Threes! is the most famous ancestor of this puzzle family, but its merging rules are meaningfully different. In Threes, 1 and 2 combine into 3, larger tiles grow through matching multiples of three, and the main aim is a high score rather than a fixed-goal clear. Endless Merge instead uses the easier-to-read powers-of-two pattern most players associate with 2048: 2+2, 4+4, 8+8, and so on.

Controls

Mouse

  • Drag across the board to swipe in a direction
  • Click the on-screen direction buttons if you prefer tap-style controls
  • Use the top menu for new game, restart, help, and returning to the hub

Keyboard

  • Arrow keys or WASD: slide all tiles in the chosen direction

Touch

  • Swipe anywhere on the board to move all tiles at once
  • Tap the direction buttons when you want steadier input on small screens
  • Use the top menu for new game, restart, help, and returning to the hub

Beginner Tips

  • Try to keep your biggest tile parked in one corner so the rest of the board can feed into it.
  • Do not alternate directions wildly. Most losses happen when a good number chain gets pulled apart.
  • Check the next-tile preview before a risky move. Sometimes the safest play is the one that keeps one clean escape lane open.

Advanced Tips

  • Build a gentle staircase or snake pattern from your biggest tile outward instead of scattering large numbers across the board.
  • Because each mode has a fixed clear goal, do not get greedy for score when one safe merge will finish the run.
  • Expert mode gives you more space on 5x5, but that extra room can tempt sloppy swipes. Preserve one reliable corner and one flexible lane.

Origins & History

The modern 2048 craze arrived in March 2014, when 19-year-old web developer Gabriele Cirulli released 2048 as a free open-source browser game built over a weekend. Wikipedia describes it as conceptually close to Threes and also influenced by 1024, while reports from Polygon and TechCrunch capture how quickly the game became entangled in the larger Threes clone wave. For players today, that means Endless Merge sits inside a very recognizable family: simple sliding controls, fast restarts, and a number-growing loop that spread across the web almost immediately.

Timeline

  1. 2014 Sirvo released Threes! in February after a long development cycle, establishing the modern slide-and-merge formula that made the genre famous.
  2. 2014 Early clones such as 1024 appeared within weeks, simplifying the idea and helping free versions spread even faster.
  3. 2014 Gabriele Cirulli released 2048 on March 9 as an open-source weekend project for the web browser.
  4. 2014 2048 went viral almost immediately, spawning countless themed versions, clones, and larger-board experiments across the internet.

Notable People

  • Gabriele Cirulli Creator of 2048, the open-source browser hit that made the format explode worldwide in 2014.
  • Sirvo The indie team behind Threes!—Asher Vollmer, Greg Wohlwend, and Jimmy Hinson—whose earlier design strongly shaped the modern genre.

Trivia

  • Cirulli has said he built 2048 partly as a programming test and chose not to heavily profit from it because the core idea was not originally his.
  • The open-source release made remixing easy, which is one reason 2048-style versions spread so quickly across browsers, phones, and novelty themes.

FAQ

Is this exactly the same as classic 2048?

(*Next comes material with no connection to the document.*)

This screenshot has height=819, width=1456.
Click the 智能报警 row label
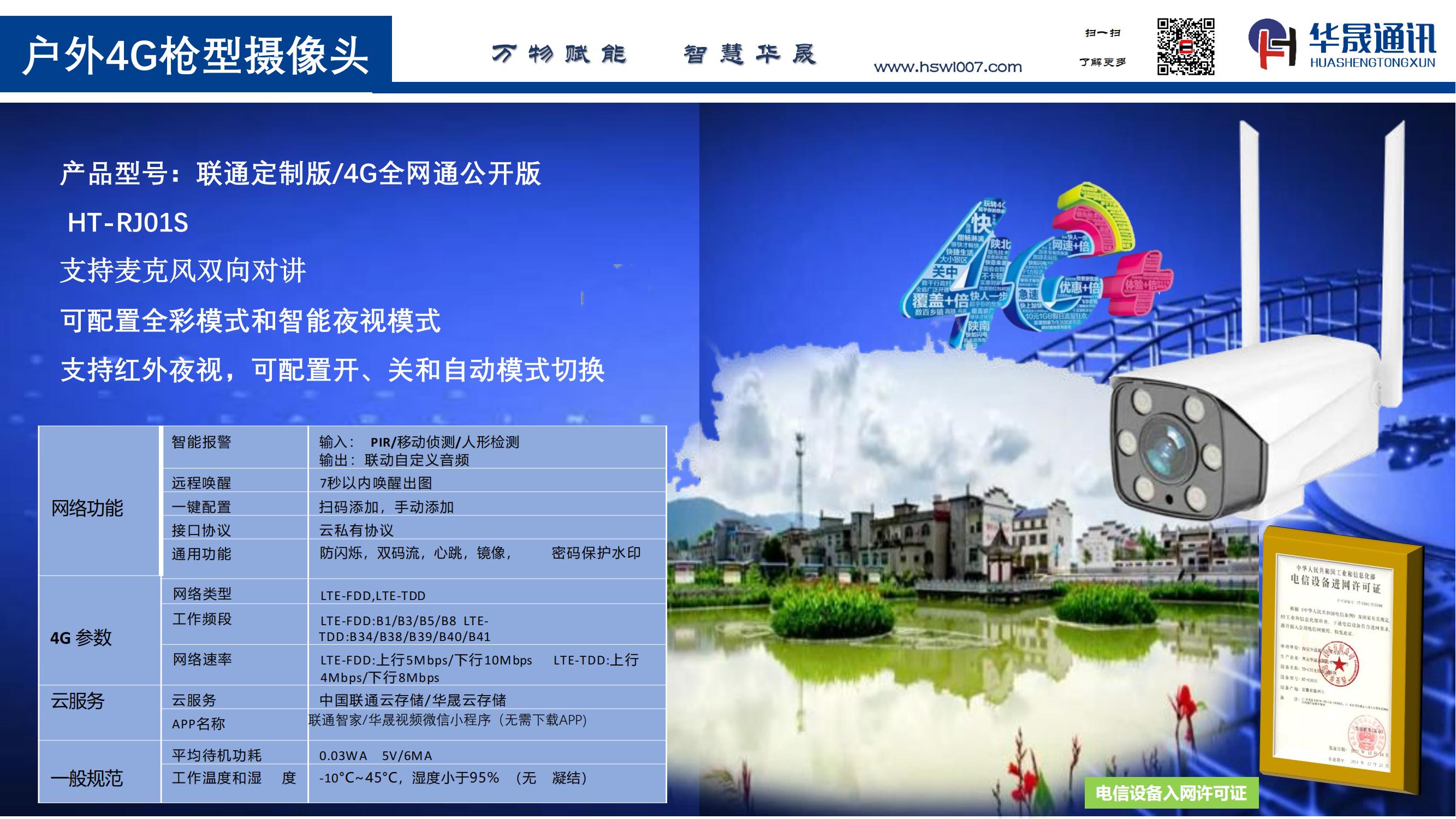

Not quite. It uses the same easy-to-read powers-of-two merging style, but this build adds four goal-based modes, a next-tile preview, and a 5x5 expert board. It also clears the run immediately when the current goal tile is reached.

Do failed swipes add a new tile?

No. A new tile appears only after a valid move that actually changes the board.

What are the four difficulty settings?

Easy is 4x4 with a 256 goal, Normal is 4x4 with 512, Hard is 4x4 with 1024, and Expert is 5x5 with 2048. Higher modes also make 4-tiles appear a bit more often.

Can I keep playing after I make the goal tile?

Not in this build. The run ends in a clear as soon as you create the target tile for the selected mode.

How can I play on phone or desktop?

On phones, swipe the board or tap the direction buttons. On desktop, you can drag with the mouse, use the direction buttons, or play with arrow keys and WASD.